■ EXCERTO DO DOCUMENTO
○ ○ ○ ○ ○
Emmet volta a ver Hatie, mas cedo se apercebe que está desorientado, que pela primeira vez na vida a sua forte personalidade foi posta em causa. É este o momento chave no filme. É nesta altura que Emmet passa a ser ele próprio. É a partir daí que Emmet consegue por de parte o seu ego e exprimir todos os seus sentimentos, abandonando a imagem de "macho obstinado" que sempre o acompanhara. Deixa tudo e todos, isola-se socialmente, e consegue finalmente ser tão bom como o seu ídolo "Django Reinhardt", registando, no final de vida, as suas melhores e mais expressivas gravações.

Esta é a parábola moral que Woody Allen, bem ao seu jeito, nos deixa. A ideia de que a criatividade, para ser total, tem que ser genuína e que a vergonha em expressar sentimentos apenas a poderá toldar.

"Sweet and Lowdown" é um filme com uma estrutura documental. Mais uma daquelas experiências de Woody Allen, que nos provam como pode o seu cinema ter aspectos diversos do "Judeu em Manhattan". Não é uma obra prima, nem de longe, mas vale a pena ver pela delicadeza da história de Emmet Ray.

sexta-feira, março 09, 2007

Os Pássaros

Ontem vi pela primeira vez este clássico de Alfred Hitchcock, realizado em 1963.

Já estava à espera de um bom filme, mas há uma magia em Hitchcock que está sempre presente pelo seu efeito surpresa. Hitchcock pensa sempre no espectador, preocupa-se sempre com o ritmo do filme e com a absorção deste por quem o vê.

Existem inúmeras observações que se poderiam fazer ao cinema de Hitchcock e que o tornam especial. A par de Welles, Hitchcock é, provavelmente, o maior ilusionista da história do cinema. Preferia sempre a luz artificial, especialmente nos grandes planos; preferia sempre o estúdio à paisagem natural, achava que era lá que se podia captar a perfeição que idealizava. Este processo, que quase se tranformou numa obsessão, acabou por datar os seus filmes, estéticamente falando. Ou seja, Hitchcock filmava uma cena em estúdio, com os actores e sem paisagem; depois filmava a paisagem à parte e sobrepunha os dois através de um processo químico. O resultado, tendo em conta a época, era muito bom, mas hoje em dia nota-se uma certa artificialidade em comparação aos filmes contemporâneos.

Outra coisa que gostei em "Os Pássaros" foi o aproveitamento da profundidade de campo, no uso de planos sequência que nunca eram muito longos para não quebrar o ritmo do filme. A isto, Hitchcock contrapunha muitas vezes uma montagem rápida, como é o caso daquela cena na qual aparece um cadáver com os olhos arrancados. Três planos extremamente curtos, com dois cortes em que se alterava a perspectiva do cadáver. O efeito final é de uma carga enorme, não haveria melhor forma de conseguir aquela sensação de espanto/medo no espectador ao filmar o dito cadáver!
○ ○ ○ ○ ○
■ DADOS FORNECIDOS
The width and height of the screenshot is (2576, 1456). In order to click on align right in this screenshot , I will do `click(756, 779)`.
○ ○ ○ ○ ○
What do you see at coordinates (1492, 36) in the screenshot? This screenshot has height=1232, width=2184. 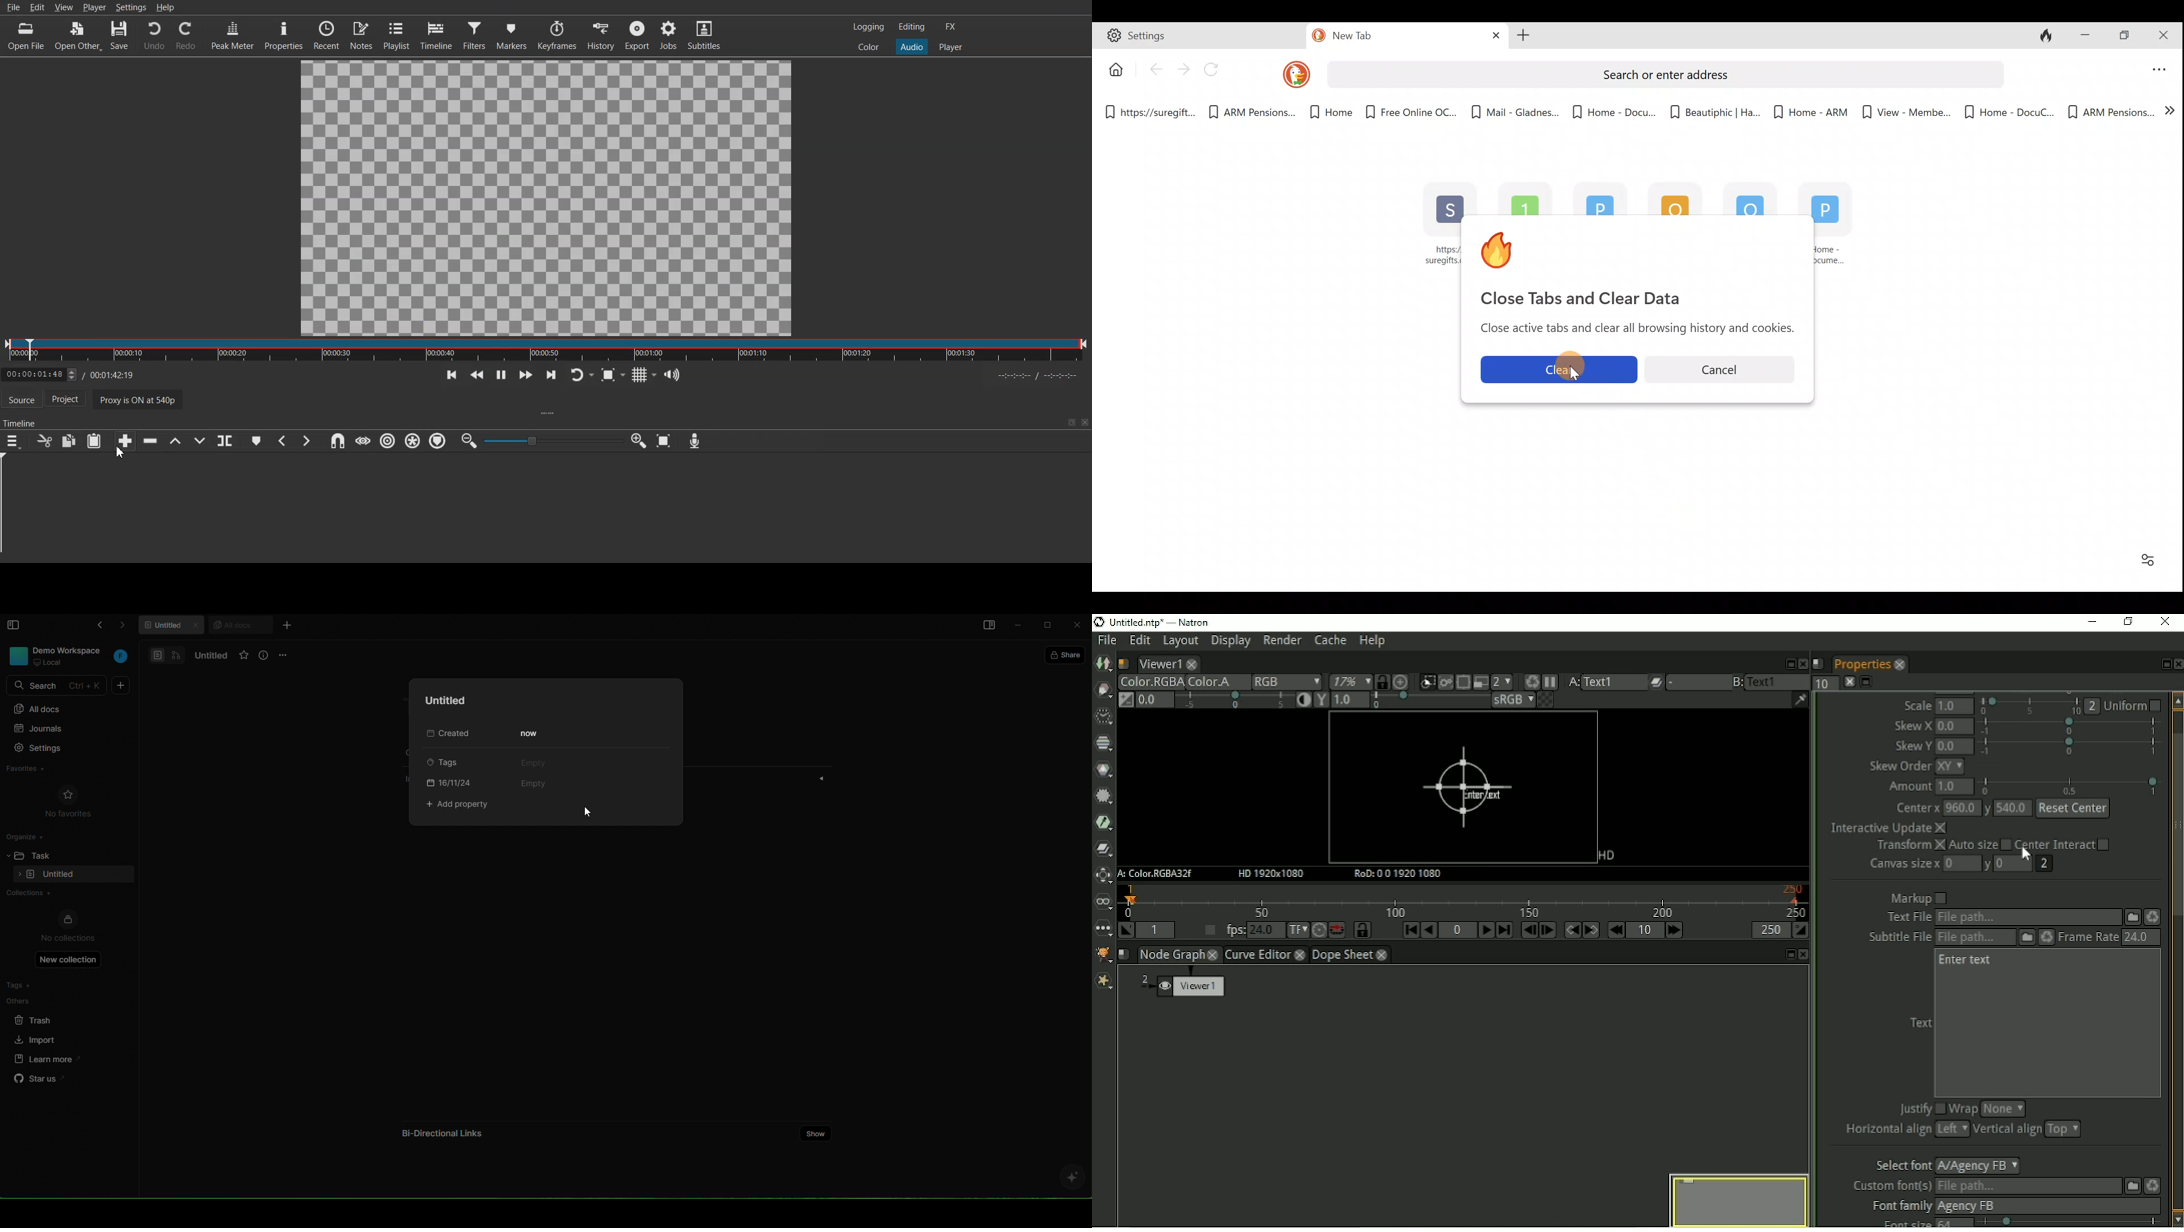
○ ○ ○ ○ ○
■ TAREFAS A FAZER
**a)** Cita do excerto, tal como está, o trecho que abre com as palavras que contêm "Existem inúmeras observações" e fecha com "aos filmes contemporâneos.".
**b)** Segundo o excerto, em que ano foi realizado "Os Pássaros"?
Os dados não servem para nada neste trabalho.

■ RESPOSTAS ÀS TAREFAS
**a)**
Existem inúmeras observações que se poderiam fazer ao cinema de Hitchcock e que o tornam especial. A par de Welles, Hitchcock é, provavelmente, o maior ilusionista da história do cinema. Preferia sempre a luz artificial, especialmente nos grandes planos; preferia sempre o estúdio à paisagem natural, achava que era lá que se podia captar a perfeição que idealizava. Este processo, que quase se tranformou numa obsessão, acabou por datar os seus filmes, estéticamente falando. Ou seja, Hitchcock filmava uma cena em estúdio, com os actores e sem paisagem; depois filmava a paisagem à parte e sobrepunha os dois através de um processo químico. O resultado, tendo em conta a época, era muito bom, mas hoje em dia nota-se uma certa artificialidade em comparação aos filmes contemporâneos.

**b)** Em 1963.